Up-regulation of the phosphoinositide 3-kinase pathway in human lamina propria T lymphocytes

• Published in: Clinical and experimental immunology Vol. 151; no. 3; pp. 496 - 504
• Main Authors: Braunstein, J, Autschbach, F, Giese, T, Lasitschka, F, Heidtmann, A, Sido, B, Funke, B, Reiser, C, Schröder, A.J, Nebl, G, Samstag, Y, Meuer, S.C
• Format: Journal Article
• Language: English
• Published: Oxford, UK Oxford, UK : Blackwell Publishing Ltd 01.03.2008; Blackwell Publishing Ltd; Blackwell; Blackwell Science Inc
• Subjects: Analytical, structural and metabolic biochemistry; Basic Immunology; Biological and medical sciences; CD2 Antigens - immunology; CD40 Ligand - metabolism; Cells, Cultured; cytokine production; Cytokines - metabolism; Fundamental and applied biological sciences.
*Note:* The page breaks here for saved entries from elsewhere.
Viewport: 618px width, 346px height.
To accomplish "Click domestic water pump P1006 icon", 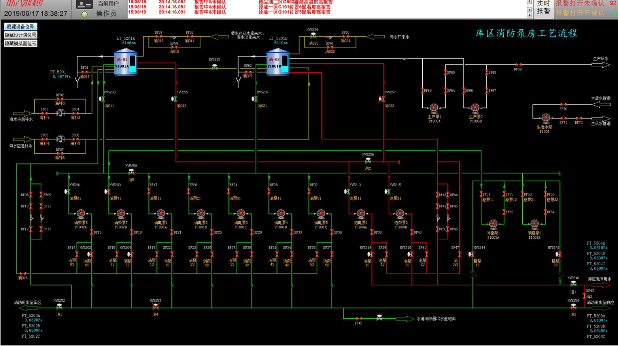I will click(x=546, y=118).
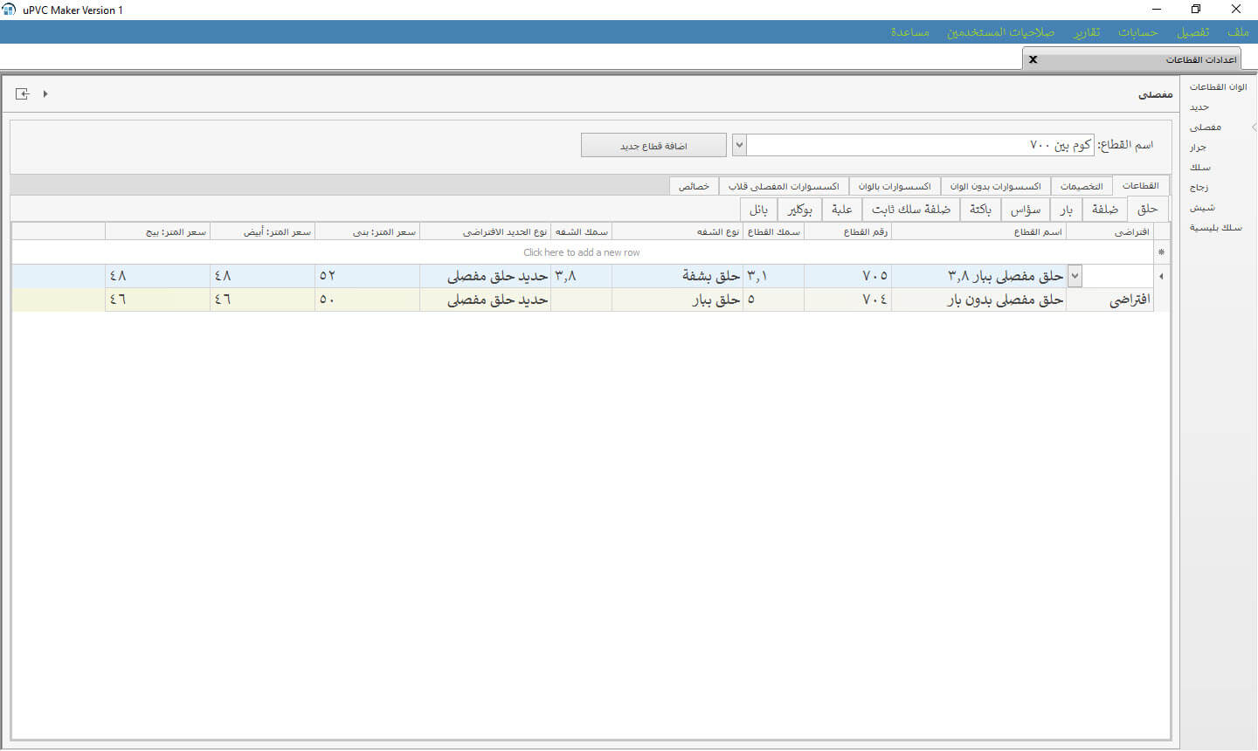Click the exit icon in the panel header
This screenshot has width=1258, height=751.
point(23,93)
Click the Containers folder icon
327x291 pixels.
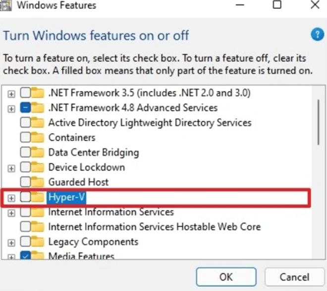click(38, 137)
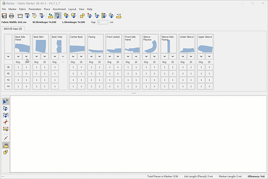Click the Print icon in toolbar
Viewport: 268px width, 179px height.
tap(12, 16)
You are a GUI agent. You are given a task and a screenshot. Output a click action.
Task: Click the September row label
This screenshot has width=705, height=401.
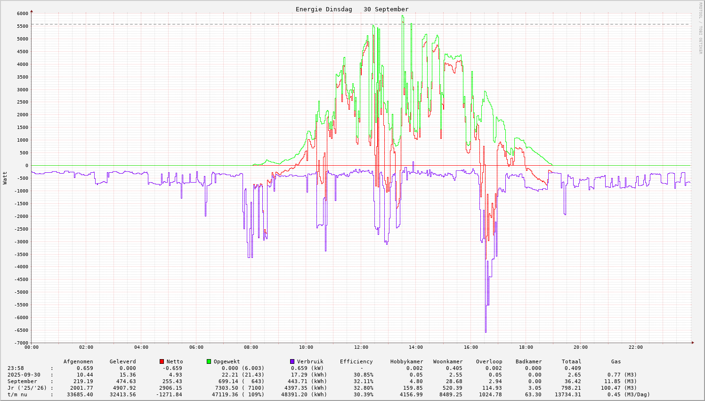(x=22, y=381)
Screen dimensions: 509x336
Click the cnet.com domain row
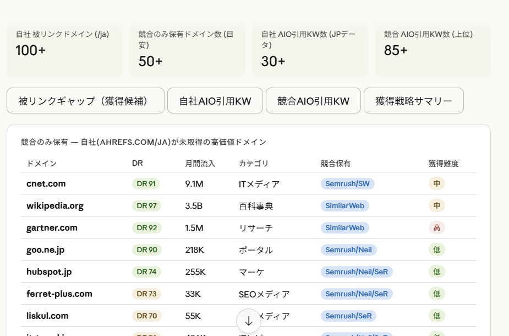[46, 183]
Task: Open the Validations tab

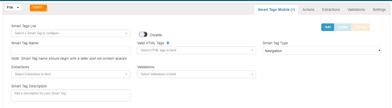Action: [x=356, y=10]
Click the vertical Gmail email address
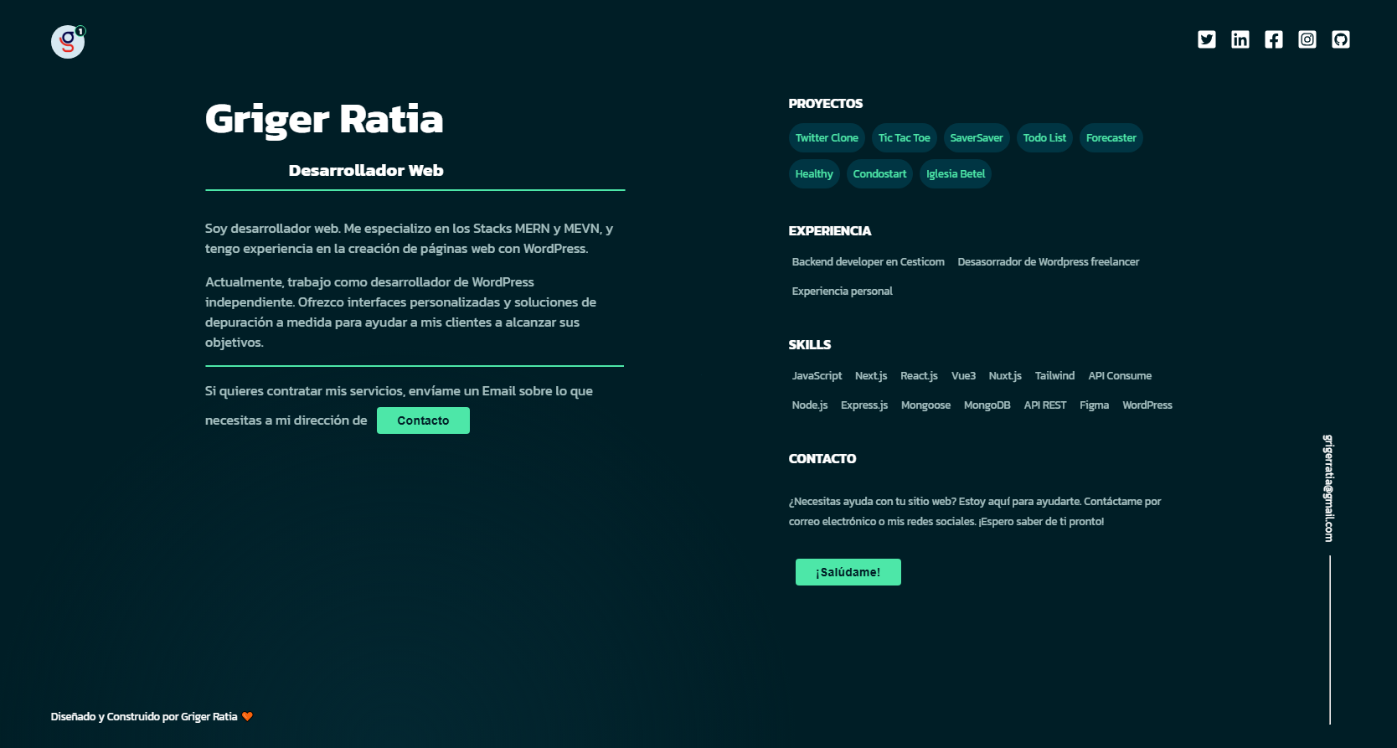Image resolution: width=1397 pixels, height=748 pixels. (x=1328, y=487)
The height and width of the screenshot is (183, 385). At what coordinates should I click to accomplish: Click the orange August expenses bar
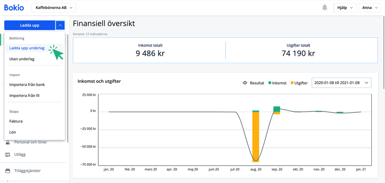click(256, 137)
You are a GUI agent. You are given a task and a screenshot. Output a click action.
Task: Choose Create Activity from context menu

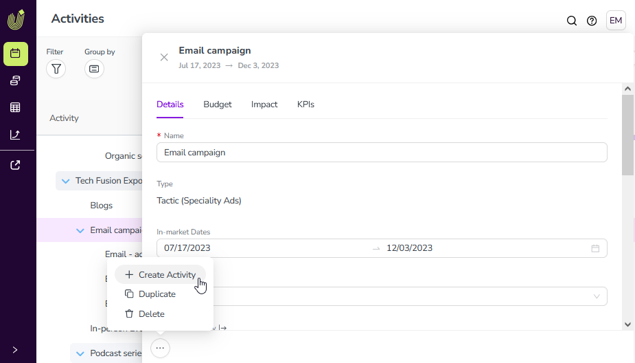[x=160, y=274]
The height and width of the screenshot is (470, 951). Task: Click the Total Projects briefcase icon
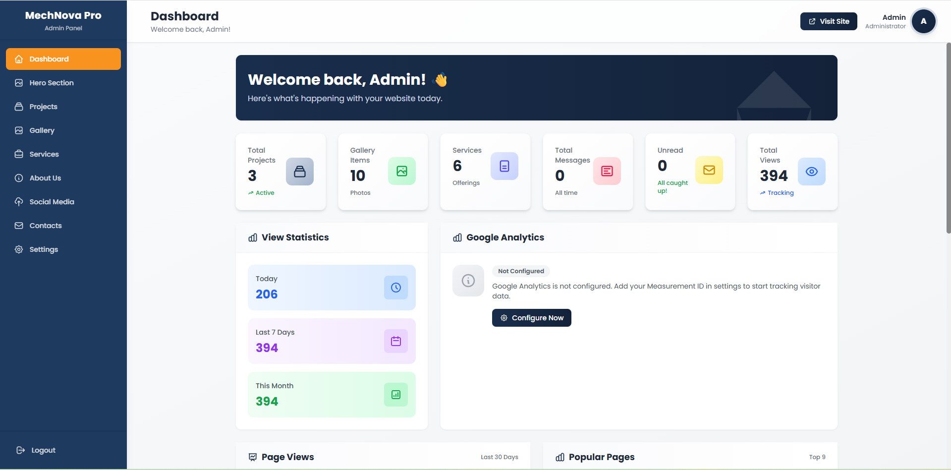[x=299, y=172]
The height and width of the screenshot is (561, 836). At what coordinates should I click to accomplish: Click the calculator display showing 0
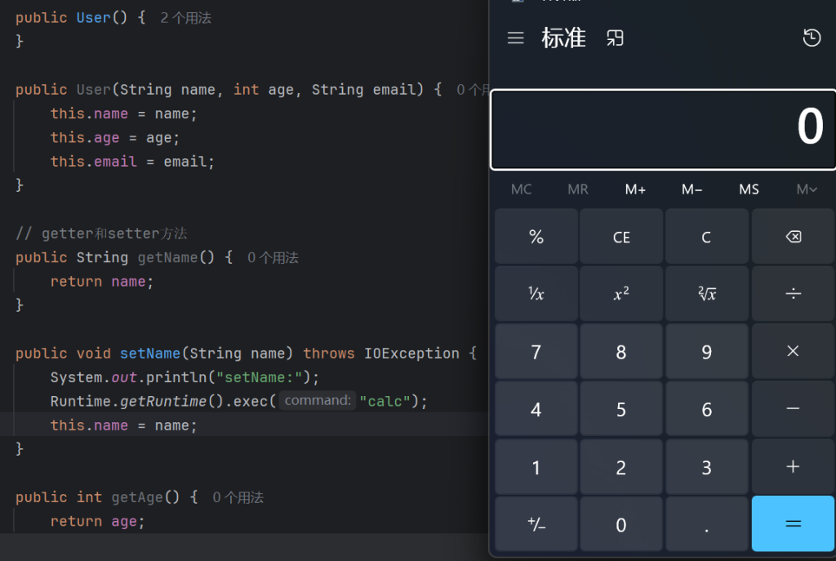point(662,129)
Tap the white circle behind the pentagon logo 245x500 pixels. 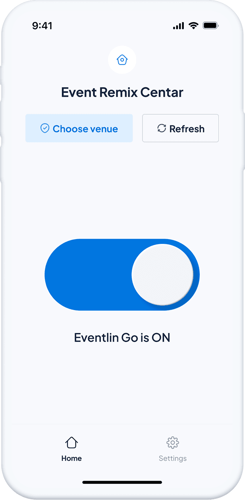[x=122, y=59]
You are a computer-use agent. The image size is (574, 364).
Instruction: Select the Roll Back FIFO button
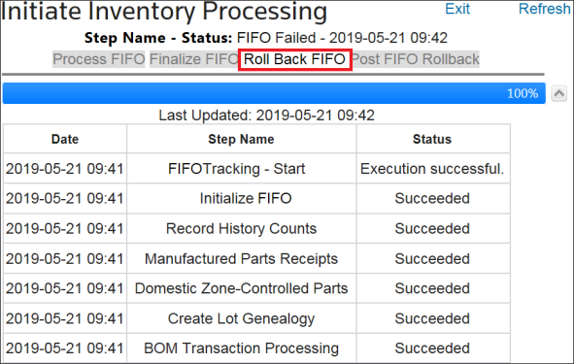294,59
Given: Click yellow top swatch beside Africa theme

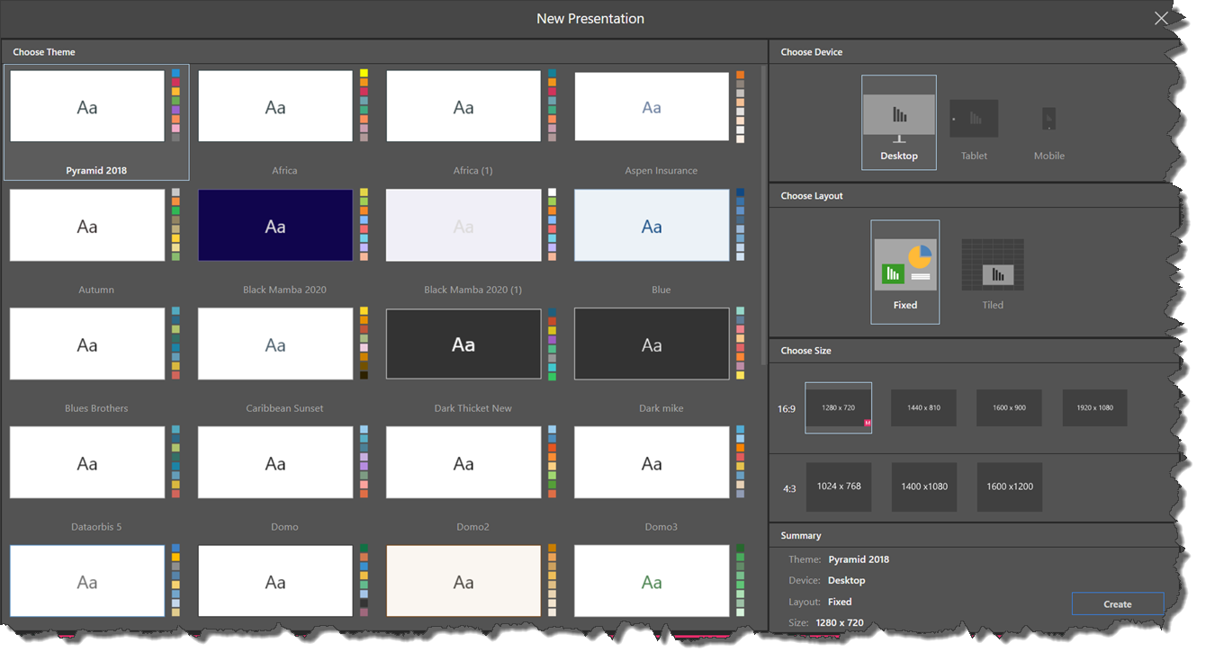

Psychology; Glycogen Synthase Kinase 3 - metabolism; Glycogen Synthase Kinase 3 beta; Humans; Immunity, Mucosal; Interleukin-2 - biosynthesis; Intestinal Mucosa - immunology; lamina propria T lymphocytes; Leukocyte Common Antigens - analysis; Mucous Membrane - immunology; Phosphatidylinositol 3-Kinases - biosynthesis; Phosphatidylinositol 3-Kinases - genetics; Phosphorylation; PI3-kinase pathway; Proto-Oncogene Proteins c-akt - metabolism; Signal Transduction - immunology; T-Lymphocytes - immunology; Up-Regulation - immunology; Human; cytokine production; Regulation(control); Enzyme; Kinase; Transferases; Cytokine; T-Lymphocyte; Biochemistry; PI3-kinase pathway; lamina propria T lymphocytes
• ISSN: 0009-9104; 1365-2249
• DOI: 10.1111/j.1365-2249.2007.03562.x

Human intestinal lamina propria T lymphocytes (LPT), when investigated ex vivo, exhibit functional properties profoundly different from those of peripheral blood T lymphocytes (PBT). One prominent feature represents their enhanced sensitivity to CD2 stimulation when compared to PBT. Given that LPT are hyporesponsive to T cell receptor (TCR)/CD3 stimulation, an alternative activation mode, as mimicked by CD2 triggering in vitro, may be functional in mucosal inflammation in vivo. This study provides insight into signalling events associated with the high CD2 responsiveness of LPT. When compared to PBT, LPT show an increased activation of the phosphoinositide 3/protein kinase B/glycogen synthase kinase 3β (PI3-kinase/AKT/GSK-3β) pathway in response to CD2 stimulation. Evidence is provided that up-regulation of this pathway contributes to the enhanced CD2-induced cytokine production in LPT. Given the importance of TCR-independent stimulation for the initiation of intestinal immune responses analysis of signalling pathways induced by 'co-stimulatory' receptors may provide valuable information for therapeutic drug design.